### [Exercise goal]
Recast the data below as a numbered list with blank lines left out, starting with the line that contains "Click the MA" and going on through the line that contains "Action: coord(593,342)", both included. Leave out all other lines.

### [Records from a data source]
┌──

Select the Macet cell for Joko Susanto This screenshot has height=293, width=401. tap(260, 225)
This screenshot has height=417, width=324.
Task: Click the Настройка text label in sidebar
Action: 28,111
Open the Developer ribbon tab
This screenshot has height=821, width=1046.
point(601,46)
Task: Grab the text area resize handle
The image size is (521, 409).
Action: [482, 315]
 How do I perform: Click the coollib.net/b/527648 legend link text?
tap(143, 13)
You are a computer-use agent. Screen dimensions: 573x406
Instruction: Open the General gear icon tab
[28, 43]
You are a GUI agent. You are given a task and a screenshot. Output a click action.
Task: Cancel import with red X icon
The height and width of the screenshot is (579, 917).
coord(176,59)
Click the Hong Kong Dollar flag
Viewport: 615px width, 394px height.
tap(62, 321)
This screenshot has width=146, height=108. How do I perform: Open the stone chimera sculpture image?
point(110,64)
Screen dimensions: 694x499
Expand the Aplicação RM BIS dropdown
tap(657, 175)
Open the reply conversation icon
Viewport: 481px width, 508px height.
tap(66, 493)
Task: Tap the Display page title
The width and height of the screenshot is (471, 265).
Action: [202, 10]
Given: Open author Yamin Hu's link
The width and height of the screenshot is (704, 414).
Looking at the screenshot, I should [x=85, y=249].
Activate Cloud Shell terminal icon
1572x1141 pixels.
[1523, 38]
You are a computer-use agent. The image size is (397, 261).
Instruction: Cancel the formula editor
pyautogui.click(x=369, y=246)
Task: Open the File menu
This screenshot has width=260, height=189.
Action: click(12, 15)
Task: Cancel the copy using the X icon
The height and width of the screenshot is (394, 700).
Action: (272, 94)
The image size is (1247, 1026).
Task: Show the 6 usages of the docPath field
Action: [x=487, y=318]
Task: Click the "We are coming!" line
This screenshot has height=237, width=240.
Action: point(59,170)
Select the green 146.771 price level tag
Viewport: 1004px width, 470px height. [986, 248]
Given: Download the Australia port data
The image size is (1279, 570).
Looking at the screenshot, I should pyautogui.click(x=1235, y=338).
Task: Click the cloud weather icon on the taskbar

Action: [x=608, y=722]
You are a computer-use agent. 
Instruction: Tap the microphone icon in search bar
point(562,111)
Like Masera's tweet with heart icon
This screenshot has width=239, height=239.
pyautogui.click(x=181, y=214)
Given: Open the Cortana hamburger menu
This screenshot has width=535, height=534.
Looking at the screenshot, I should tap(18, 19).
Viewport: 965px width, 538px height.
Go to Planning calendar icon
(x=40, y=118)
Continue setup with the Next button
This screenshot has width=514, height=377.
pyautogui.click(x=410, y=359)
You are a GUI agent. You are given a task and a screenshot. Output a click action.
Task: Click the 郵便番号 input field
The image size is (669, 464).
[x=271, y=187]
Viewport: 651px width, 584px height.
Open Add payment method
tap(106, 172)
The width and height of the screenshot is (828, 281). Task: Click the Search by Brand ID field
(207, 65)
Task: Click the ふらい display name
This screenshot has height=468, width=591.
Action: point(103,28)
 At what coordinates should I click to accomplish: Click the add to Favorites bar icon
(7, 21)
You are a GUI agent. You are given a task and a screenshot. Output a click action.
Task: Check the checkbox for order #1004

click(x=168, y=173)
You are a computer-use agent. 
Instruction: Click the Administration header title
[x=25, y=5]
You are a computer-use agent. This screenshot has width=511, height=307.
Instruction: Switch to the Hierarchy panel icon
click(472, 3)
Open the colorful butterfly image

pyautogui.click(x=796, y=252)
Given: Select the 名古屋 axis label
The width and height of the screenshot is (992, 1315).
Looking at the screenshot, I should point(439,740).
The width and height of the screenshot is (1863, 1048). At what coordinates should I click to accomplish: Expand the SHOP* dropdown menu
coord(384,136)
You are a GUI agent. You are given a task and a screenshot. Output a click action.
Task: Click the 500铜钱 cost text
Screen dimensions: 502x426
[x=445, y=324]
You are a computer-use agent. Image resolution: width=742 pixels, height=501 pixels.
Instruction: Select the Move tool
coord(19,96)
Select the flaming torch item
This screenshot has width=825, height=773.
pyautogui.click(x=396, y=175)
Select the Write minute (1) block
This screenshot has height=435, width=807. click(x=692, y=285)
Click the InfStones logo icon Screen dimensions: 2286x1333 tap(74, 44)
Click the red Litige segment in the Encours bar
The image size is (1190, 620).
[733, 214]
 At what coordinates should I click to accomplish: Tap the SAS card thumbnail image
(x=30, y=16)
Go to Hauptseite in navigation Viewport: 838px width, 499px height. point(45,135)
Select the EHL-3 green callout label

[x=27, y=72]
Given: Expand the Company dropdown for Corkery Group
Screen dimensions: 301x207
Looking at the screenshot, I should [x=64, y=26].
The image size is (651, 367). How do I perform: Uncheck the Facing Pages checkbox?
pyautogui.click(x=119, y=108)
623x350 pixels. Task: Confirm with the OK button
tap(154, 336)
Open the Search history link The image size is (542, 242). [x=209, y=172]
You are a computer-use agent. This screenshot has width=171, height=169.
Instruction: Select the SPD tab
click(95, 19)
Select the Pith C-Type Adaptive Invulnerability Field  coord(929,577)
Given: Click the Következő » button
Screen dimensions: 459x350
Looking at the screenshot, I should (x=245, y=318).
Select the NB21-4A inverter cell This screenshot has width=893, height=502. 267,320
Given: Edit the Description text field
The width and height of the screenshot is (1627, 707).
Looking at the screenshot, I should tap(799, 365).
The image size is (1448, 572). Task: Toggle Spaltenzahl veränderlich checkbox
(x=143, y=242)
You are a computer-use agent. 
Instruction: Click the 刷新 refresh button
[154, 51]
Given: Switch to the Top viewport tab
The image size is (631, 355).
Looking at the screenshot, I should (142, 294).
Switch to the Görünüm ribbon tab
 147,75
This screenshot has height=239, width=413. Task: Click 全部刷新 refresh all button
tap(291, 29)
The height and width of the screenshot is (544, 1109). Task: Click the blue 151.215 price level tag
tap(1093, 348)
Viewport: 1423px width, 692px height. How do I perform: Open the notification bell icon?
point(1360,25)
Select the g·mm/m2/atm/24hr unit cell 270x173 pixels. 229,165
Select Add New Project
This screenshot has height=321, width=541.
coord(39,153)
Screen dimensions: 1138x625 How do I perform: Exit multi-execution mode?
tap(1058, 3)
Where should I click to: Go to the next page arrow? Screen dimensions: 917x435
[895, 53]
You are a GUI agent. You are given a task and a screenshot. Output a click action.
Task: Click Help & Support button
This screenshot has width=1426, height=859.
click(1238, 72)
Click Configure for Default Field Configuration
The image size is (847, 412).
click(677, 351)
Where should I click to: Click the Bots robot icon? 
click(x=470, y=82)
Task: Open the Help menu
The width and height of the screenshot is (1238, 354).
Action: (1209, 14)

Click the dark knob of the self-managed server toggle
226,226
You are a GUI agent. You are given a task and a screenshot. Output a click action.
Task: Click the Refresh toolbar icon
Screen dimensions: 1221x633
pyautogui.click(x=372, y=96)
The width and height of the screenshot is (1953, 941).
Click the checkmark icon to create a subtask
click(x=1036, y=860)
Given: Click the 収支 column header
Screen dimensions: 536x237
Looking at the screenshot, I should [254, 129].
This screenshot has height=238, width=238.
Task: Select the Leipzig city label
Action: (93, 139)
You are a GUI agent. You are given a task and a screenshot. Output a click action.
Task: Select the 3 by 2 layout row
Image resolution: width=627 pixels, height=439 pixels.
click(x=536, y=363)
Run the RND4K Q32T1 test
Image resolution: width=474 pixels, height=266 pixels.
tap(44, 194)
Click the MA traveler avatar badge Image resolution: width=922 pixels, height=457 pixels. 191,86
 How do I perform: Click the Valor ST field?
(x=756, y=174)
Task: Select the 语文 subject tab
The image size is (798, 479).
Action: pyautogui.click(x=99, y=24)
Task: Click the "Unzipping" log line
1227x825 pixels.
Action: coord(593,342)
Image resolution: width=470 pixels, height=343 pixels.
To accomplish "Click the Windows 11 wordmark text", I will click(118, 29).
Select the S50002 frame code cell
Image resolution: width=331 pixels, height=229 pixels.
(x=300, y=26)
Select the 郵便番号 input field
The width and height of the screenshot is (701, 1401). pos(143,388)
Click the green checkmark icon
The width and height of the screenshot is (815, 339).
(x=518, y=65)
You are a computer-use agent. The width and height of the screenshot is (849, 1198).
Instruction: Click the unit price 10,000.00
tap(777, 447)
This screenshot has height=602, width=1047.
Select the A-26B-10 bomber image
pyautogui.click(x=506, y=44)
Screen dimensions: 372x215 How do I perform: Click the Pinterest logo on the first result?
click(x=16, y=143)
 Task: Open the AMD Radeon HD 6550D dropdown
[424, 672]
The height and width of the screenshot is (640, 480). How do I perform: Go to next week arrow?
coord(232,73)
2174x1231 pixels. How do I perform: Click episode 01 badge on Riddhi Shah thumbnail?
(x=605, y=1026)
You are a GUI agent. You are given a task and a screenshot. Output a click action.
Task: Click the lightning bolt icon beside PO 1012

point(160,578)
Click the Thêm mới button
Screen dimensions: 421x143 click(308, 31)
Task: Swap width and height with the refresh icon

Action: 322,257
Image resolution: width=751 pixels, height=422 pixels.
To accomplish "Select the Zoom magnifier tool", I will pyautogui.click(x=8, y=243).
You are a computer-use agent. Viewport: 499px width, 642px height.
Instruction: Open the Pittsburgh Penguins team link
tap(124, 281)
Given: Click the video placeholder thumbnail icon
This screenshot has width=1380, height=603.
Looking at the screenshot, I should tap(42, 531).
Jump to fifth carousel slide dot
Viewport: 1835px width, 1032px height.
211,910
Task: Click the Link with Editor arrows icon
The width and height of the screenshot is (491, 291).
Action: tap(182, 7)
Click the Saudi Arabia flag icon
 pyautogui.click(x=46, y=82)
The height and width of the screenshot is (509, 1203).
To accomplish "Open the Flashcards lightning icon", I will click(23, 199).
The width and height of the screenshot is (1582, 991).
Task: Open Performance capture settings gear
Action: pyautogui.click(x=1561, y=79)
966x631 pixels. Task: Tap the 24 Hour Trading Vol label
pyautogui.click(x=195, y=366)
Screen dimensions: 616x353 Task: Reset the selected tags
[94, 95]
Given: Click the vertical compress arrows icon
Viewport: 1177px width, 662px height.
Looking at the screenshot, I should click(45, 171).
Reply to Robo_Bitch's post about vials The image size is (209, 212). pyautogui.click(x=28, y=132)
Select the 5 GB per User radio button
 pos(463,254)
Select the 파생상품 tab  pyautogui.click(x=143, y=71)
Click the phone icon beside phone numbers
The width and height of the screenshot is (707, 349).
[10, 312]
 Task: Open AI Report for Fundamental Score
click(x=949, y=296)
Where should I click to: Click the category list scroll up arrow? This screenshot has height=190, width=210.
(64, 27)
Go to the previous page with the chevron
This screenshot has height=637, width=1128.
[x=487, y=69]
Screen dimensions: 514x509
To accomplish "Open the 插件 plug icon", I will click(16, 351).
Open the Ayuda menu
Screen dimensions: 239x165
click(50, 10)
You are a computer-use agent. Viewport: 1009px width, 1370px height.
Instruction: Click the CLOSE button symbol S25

└──

### [The completed task]
1. Click the MA traveler avatar badge Image resolution: width=922 pixels, height=457 pixels. 191,86
2.  How do I perform: Click the Valor ST field?
3. (x=756, y=174)
4. Task: Select the 语文 subject tab
5. The image size is (798, 479).
6. Action: pyautogui.click(x=99, y=24)
7. Task: Click the "Unzipping" log line
8. 1227x825 pixels.
9. Action: coord(593,342)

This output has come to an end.